=== Begin Enclosure ===
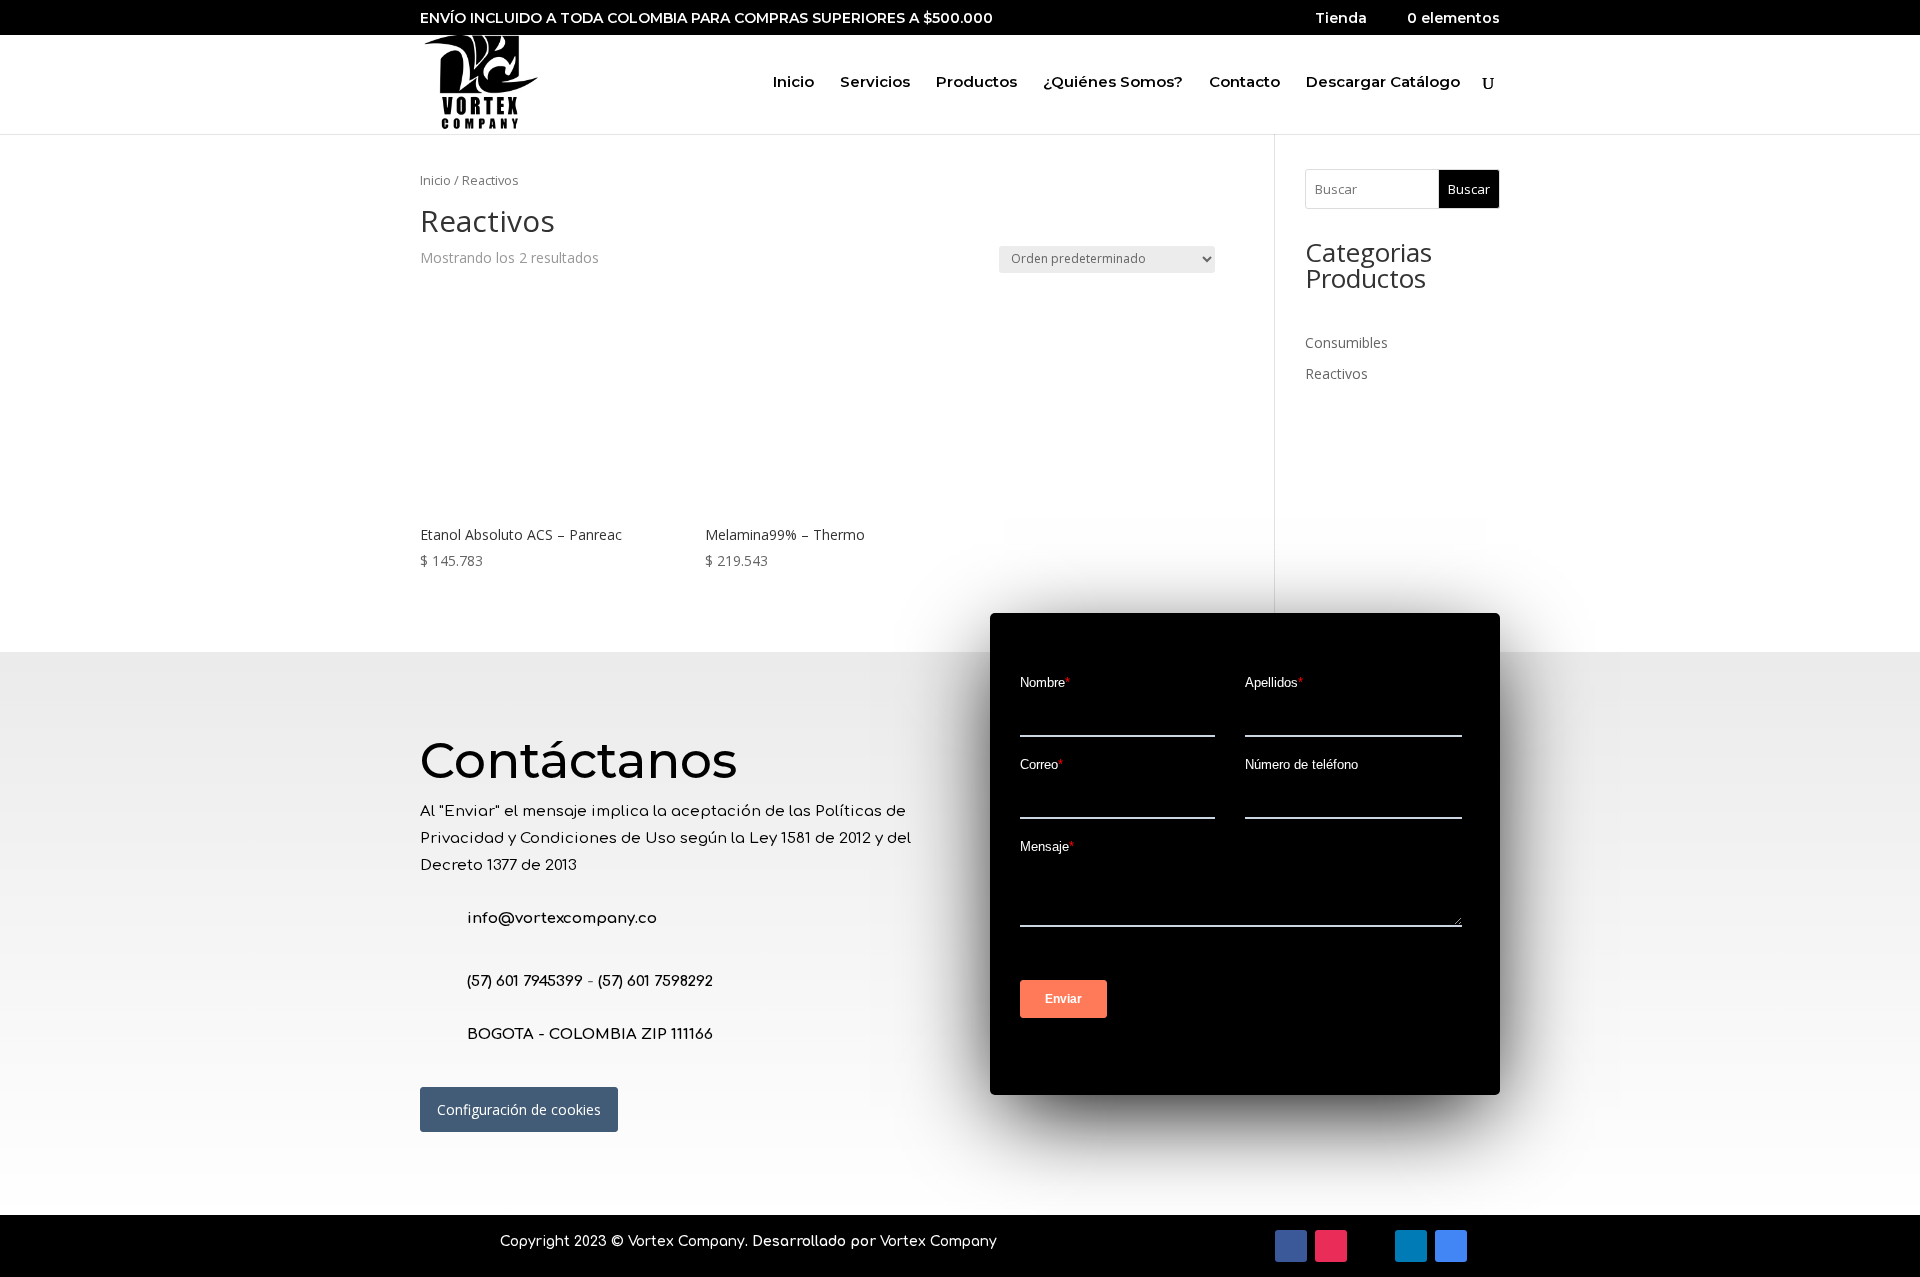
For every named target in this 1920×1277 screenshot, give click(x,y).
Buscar (1469, 189)
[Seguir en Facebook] (1291, 1246)
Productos (976, 83)
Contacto (1244, 83)
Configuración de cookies (519, 1109)
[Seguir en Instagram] (1331, 1246)
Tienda (1341, 19)
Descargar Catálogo (1383, 83)
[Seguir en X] (1371, 1246)
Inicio (793, 83)
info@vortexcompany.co (562, 918)
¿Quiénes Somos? (1113, 83)
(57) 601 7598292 (655, 981)
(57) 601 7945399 (525, 981)
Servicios (875, 83)
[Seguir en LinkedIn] (1411, 1246)
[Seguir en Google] (1451, 1246)
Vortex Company (686, 1241)
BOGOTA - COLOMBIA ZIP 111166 (590, 1034)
=== End Enclosure ===
**YOUR GOAL**
Wherever the word "Seguir" turns up in the records, copy out the line it is on.

**RESULT**
[Seguir en Facebook] (1291, 1246)
[Seguir en Instagram] (1331, 1246)
[Seguir en X] (1371, 1246)
[Seguir en LinkedIn] (1411, 1246)
[Seguir en Google] (1451, 1246)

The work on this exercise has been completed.